While falling sleep last night was a difficult process as I was plagued with back-to-school jitters, waking up when the power went out on campus was a breeze. Usually when we loose power on campus overnight, I am terrified about waking up late and not making it to class on time. Although that thought did cross my mind, my immediate worry was, “I won’t have an Internet connection available for my science class. How will my students be able to work on the project?” I was terrified. I tossed and turned for about an hour trying to solve the problem of no Internet for class. I then realized I had two free periods prior to my science class, which would allow me the opportunity to brainstorm an alternative, power-free lesson. However, I was still stressed despite having a solution to my dilemma. Fortunately, the power came back on around four in the morning, and after resetting my alarm, I fell right to sleep, stress free.

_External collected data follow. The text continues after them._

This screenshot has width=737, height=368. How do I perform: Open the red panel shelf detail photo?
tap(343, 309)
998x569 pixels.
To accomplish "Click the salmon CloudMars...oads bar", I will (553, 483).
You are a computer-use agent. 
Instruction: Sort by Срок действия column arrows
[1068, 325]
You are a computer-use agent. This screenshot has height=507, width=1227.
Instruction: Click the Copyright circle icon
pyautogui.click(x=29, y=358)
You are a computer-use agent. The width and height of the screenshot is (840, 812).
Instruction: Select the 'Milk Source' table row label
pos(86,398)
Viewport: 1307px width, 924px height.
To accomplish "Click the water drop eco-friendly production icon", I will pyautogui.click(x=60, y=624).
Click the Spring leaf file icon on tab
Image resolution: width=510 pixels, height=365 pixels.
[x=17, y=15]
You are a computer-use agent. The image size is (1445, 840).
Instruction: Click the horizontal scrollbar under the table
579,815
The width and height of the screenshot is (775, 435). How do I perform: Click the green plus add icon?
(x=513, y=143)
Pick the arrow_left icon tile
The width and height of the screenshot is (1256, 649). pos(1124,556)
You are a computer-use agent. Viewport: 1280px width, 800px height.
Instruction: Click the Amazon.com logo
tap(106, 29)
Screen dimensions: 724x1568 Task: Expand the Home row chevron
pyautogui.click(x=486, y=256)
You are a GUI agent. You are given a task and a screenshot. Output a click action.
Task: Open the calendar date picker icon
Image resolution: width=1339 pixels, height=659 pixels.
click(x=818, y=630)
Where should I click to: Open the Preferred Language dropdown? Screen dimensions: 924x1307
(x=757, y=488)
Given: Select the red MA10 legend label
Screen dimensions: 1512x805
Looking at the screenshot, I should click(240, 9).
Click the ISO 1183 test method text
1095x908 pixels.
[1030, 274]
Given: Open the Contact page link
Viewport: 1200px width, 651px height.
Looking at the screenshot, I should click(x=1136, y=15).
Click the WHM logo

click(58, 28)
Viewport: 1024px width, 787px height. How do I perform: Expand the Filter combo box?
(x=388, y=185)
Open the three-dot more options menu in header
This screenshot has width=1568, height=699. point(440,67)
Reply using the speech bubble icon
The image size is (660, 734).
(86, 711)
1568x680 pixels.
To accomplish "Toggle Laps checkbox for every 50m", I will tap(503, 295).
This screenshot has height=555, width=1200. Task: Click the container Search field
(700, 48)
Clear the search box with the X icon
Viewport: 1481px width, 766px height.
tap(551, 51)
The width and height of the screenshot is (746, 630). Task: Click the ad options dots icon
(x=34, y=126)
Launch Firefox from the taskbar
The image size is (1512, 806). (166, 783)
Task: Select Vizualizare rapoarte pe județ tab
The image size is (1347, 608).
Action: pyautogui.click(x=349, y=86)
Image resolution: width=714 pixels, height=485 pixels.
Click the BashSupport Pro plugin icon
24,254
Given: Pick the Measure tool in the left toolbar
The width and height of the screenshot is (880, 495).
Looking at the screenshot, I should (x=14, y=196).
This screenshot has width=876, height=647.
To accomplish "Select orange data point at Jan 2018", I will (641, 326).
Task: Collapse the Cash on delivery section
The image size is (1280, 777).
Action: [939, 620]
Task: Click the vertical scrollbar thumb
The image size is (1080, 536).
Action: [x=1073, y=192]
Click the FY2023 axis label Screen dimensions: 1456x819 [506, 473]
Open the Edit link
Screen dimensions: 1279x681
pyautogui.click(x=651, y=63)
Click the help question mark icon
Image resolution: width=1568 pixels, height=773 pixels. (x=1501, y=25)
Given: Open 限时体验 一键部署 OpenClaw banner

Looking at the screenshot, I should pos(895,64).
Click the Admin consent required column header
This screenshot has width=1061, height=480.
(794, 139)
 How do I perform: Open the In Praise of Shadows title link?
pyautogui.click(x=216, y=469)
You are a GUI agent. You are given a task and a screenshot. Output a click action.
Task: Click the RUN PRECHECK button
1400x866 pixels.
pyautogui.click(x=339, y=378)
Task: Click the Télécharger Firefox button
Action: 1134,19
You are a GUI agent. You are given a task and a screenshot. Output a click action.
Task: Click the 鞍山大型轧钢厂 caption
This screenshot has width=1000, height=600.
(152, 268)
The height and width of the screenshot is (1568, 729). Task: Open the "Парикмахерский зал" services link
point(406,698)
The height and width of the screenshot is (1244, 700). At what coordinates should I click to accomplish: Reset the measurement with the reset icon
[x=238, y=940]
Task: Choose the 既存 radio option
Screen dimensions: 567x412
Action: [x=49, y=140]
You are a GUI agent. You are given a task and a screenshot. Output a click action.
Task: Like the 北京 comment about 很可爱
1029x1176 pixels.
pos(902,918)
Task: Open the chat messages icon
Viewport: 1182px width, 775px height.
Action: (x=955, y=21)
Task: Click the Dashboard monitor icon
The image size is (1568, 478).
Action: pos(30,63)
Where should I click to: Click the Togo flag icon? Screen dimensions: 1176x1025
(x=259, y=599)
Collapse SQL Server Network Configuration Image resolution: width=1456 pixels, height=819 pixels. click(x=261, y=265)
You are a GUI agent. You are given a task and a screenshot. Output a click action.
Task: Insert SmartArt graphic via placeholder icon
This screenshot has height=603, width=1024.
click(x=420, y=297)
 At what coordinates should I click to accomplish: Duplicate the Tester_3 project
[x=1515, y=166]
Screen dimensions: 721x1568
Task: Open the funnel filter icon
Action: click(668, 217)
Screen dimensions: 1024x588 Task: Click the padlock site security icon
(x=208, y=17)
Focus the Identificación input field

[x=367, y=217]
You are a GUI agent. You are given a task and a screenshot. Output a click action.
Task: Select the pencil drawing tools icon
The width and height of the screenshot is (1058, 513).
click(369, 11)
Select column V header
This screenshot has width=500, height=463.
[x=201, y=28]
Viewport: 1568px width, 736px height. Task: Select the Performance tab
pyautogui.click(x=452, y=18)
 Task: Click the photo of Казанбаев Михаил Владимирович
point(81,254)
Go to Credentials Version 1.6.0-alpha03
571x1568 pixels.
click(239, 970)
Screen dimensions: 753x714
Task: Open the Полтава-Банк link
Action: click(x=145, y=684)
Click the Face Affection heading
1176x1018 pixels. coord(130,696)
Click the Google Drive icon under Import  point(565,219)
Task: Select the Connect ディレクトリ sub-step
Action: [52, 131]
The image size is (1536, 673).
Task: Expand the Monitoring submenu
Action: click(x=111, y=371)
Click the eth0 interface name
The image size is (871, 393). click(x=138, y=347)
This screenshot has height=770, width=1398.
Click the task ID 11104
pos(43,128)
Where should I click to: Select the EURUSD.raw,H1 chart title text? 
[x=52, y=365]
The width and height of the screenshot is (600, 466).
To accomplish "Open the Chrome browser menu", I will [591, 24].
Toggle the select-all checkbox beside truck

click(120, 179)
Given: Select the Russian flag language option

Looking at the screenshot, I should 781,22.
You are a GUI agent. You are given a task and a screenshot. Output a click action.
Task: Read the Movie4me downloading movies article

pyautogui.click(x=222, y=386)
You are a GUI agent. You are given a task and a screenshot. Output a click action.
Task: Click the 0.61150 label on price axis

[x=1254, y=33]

So, this incident forced me to contemplate my reliance on technology and the Internet. Can I teach without electricity? Do I need an interactive board, projector, computer, Internet connection, and all of the other fancy technology gadgets available to be a great teacher? Can I roll with it if my school has no power? Of course, I’d love to say, without hesitation, that I am a flexible educator who can teach anything to anyone in any situation. But, is that really true? Could I? If I had time to plan and problem-solve, I’d like to think that anything is possible. I believe I probably could teach without electricity. Now, would that method of teaching best meet the needs of my students? That’s a whole different ball game. Being flexible as a teacher and giving my students what they need are two different things. If I had no power for a day or two, I could still execute my lessons and be a successful teacher. If I had to teach like that all the time, would my students still learn? Perhaps, our students could use some practice in becoming flexible global citizens. Maybe crafting a unit or series of lessons that require no electricity would be an interesting experiment. Could the students do it well? Could they handle not having their laptops, music players, headphones, stupid phones, and the like? As a culture, do we rely on technology too much? What happens when the entire grid goes down like it will eventually? Then what? Preparing our students for every type of problem might be something we’re missing in our curriculum. Maybe we should help them practice not using technology for a whole week so that they are prepared for, in their eyes, the worst possible scenario.
I do believe that we may focus too much attention on technology as we teach the future generation, but we are preparing our students for a world that uses technology all the time. While at a recent sporting event, I happened to, out of the corner of my eye, notice a man checking his phone while using a urinal. Is there no privacy? Must we always be connected? Perhaps, we as a world put too much of an emphasis on technology. Maybe we should help our students understand this and figure out ways to solve this problem. While our students may be great at looking up answers to questions on Google, do they know how to use an encyclopedia or ask another living human for help?
So, yes, education can, and, frankly to help our students survive in the worst of conditions, should exist, for at least a few times each year, without technology and the Internet. Let’s be sure our students know how to interact with each other face to face; because, how awesome would it be to actually LOL for real?